Governor Babatunde Fashola of Lagos State, on Monday expressed readiness of his administration to fund Prof. Maurice Iwu’s abandoned research work on infectious diseases, such as the deadly Ebola Virus Disease, EVD, if he so desired to benefit from the state’s N142 million research grant.
The governor, also tasked scientists in Africa and Nigeria in particular to get involved in ground breaking work that will contribute to the development of Africans.
Fashola made the remarks at the presentation of research grants, drawn in cheques to seven tertiary institutions, both Federal and states, including a neighbouring state at the Lagos House, Alausa, Ikeja.
The governor had constituted a 10-man Lagos State Research and Development Council which was inaugurated on November 21, 2012, towards identifying and funding research and development ideas to address the developmental challenges of Lagos State as well as to build the research capacity of the tertiary institutions in the state.
It will be recalled that Iwu who set up and headed the Bioresources Development and Conservation Programme, led a research that reportedly started 10 years ago, after researchers were led to a plant commonly eaten in West Africa, popularly known as Bitter kola by traditional native healers who said they have used the plant for the treatment of infectious diseases for centuries.
Prof. Iwu who also came from a family of traditional healers after the tour said: “This is a very exciting discovery. The same forest that yields the dreaded Ebola virus could be a source of the cure.”
Maurice Iwu, who is a Professor of Pharmacognosy, was appointed Chairman of the Independent National Electoral Commission (INEC) in June 2005, and was later removed from office in April 2010.
According to Fashola: “I was curious about what Professor Maurice Iwu was doing with elections if he was already researching on how Bitter Kola can cure some diseases.

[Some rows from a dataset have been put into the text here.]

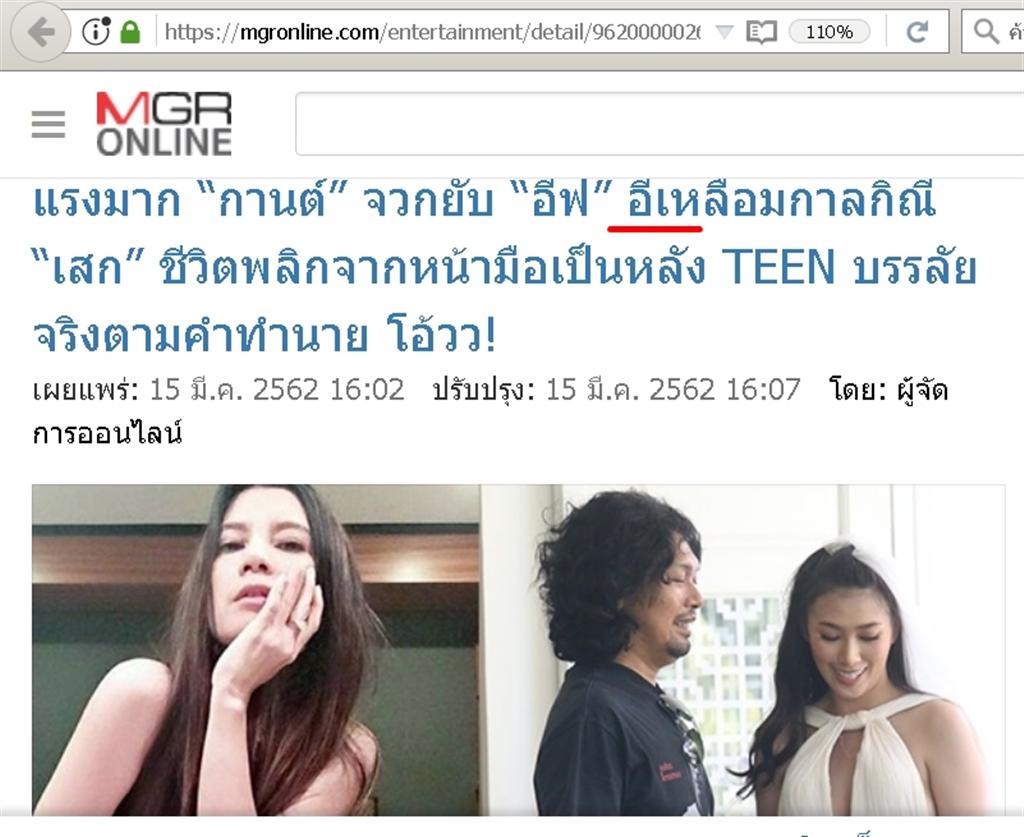Toggle reader view with the book icon

(761, 31)
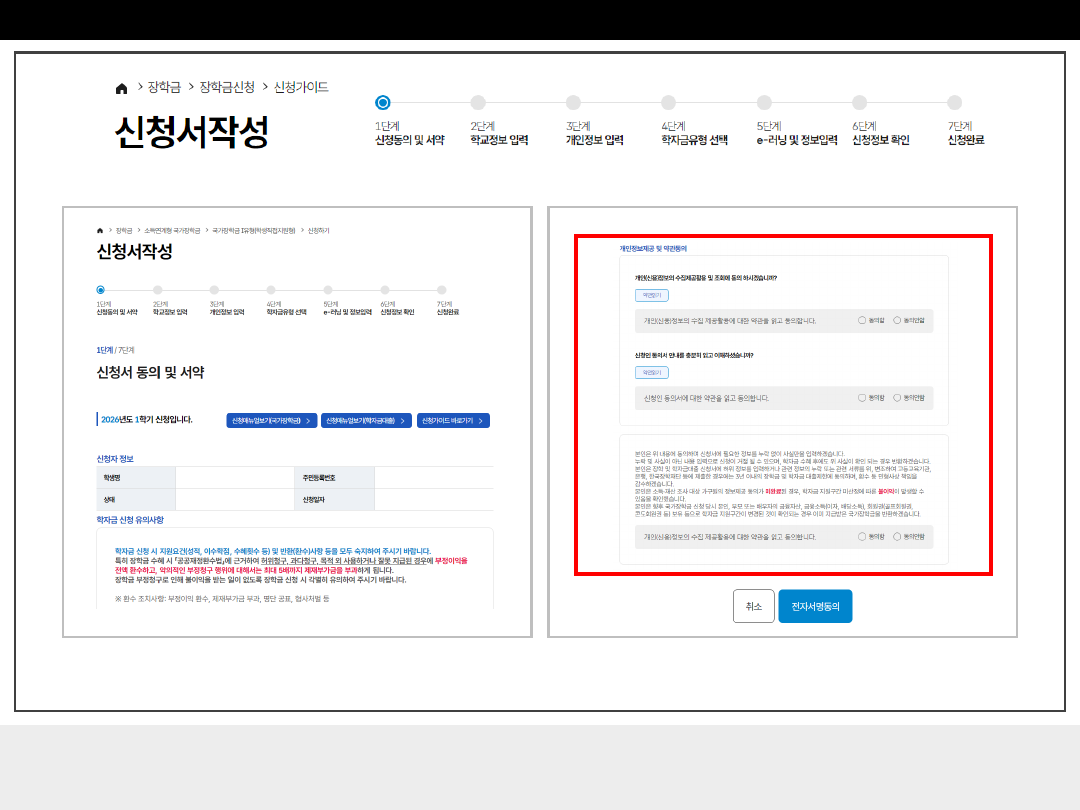This screenshot has height=810, width=1080.
Task: Click 약관읽기 under the personal credit information question
Action: click(x=651, y=296)
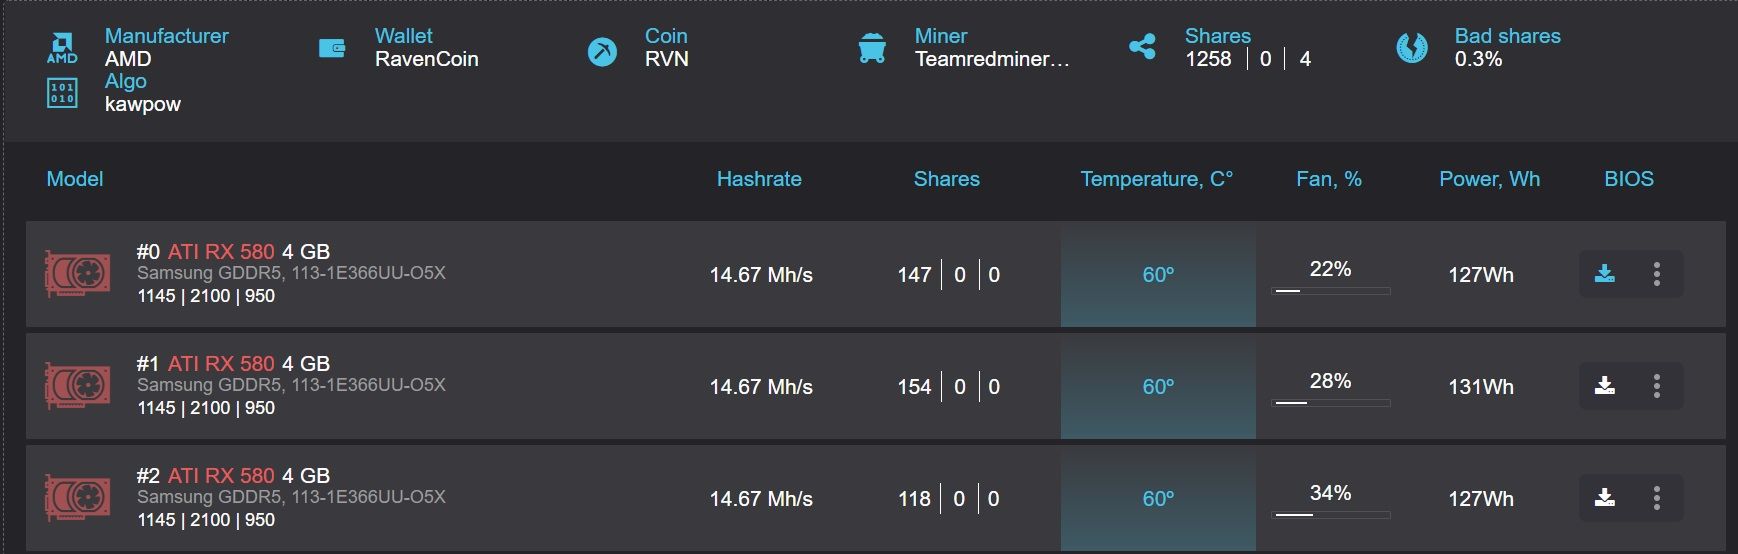Download BIOS for GPU #2
The height and width of the screenshot is (554, 1738).
tap(1605, 498)
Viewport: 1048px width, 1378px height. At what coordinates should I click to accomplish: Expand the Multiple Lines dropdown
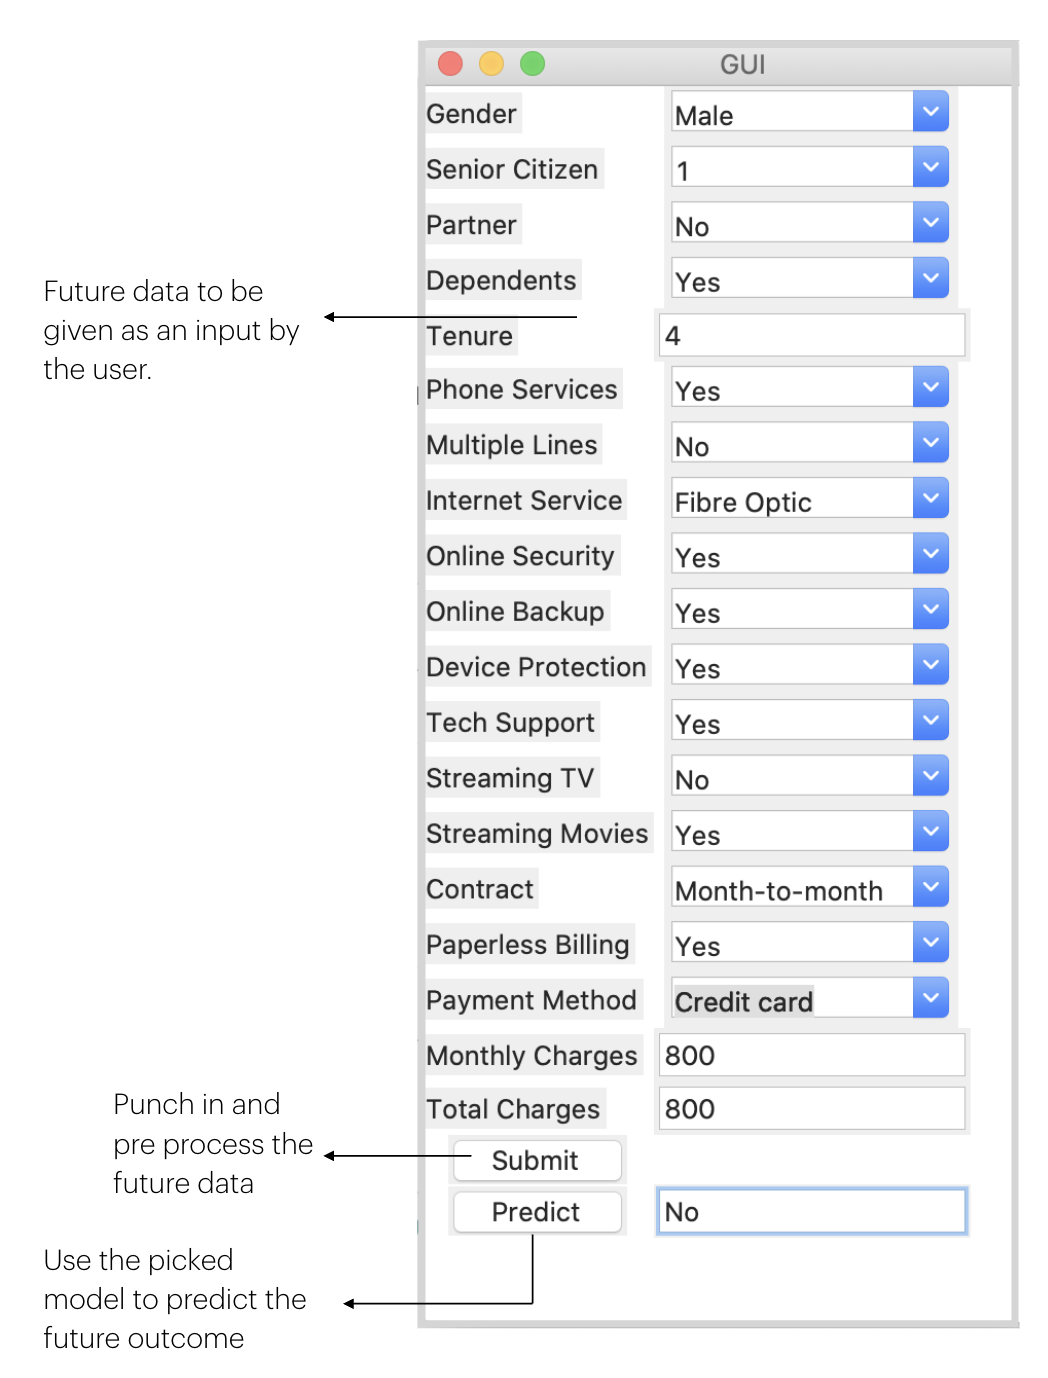coord(930,443)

“He should come back and do his work because really this is his core competence and if he is listening to me, I am challenging him that he will be able to reopen the frontiers of that research and present it, this organization will fund it.”
A total research grant of N142 million was approved for the state, with the first tranche of N71 million, which is 50 percent of the total sum was presented to seven beneficiaries.

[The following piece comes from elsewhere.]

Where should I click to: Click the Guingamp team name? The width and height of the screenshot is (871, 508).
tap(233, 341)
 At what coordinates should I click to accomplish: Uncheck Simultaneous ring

The grants were to be disbursed to 10 sectors; three in agriculture, three in education, six in environmental science one in finance, eight in health, one in water, one information communication technology, one in manufacturing, three in power and energy and three in media creative art.

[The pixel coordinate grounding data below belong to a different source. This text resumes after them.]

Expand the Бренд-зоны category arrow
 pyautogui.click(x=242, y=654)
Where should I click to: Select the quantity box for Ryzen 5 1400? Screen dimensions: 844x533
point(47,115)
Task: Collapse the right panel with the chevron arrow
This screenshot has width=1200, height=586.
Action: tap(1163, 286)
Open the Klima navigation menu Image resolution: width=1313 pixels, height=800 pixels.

While stressing that the grant has no ethnic, religious nor geographical boundaries, added that government would continue to support and fund any idea, so long as it is relevant to the developmental objectives in the state.
“It really does not matter it is knowledge, learning, result and advancement of development that really matter.”
Speaking earlier, Professor Olufemi Bamiro, Chairman of the Lagos State Research and Development Council explained that the council held several meetings and consulted within and outside the government culminating in the development of 70-page research brief document containing identified research areas under the four main thematic areas of infrastructure development and management, social sciences, arts and humanity, science and technology and other areas.
According to him 30 proposals were approved for funding spread over the thematic areas with a grant of N126 million ranging from N3-N5 million per grant.
Among the institutions who received the 31 research projects grants were; University of Lagos, UNILAG, Lagos State University, LASU, Ojo, Caleb University, Pan African University and Yaba College of Technology.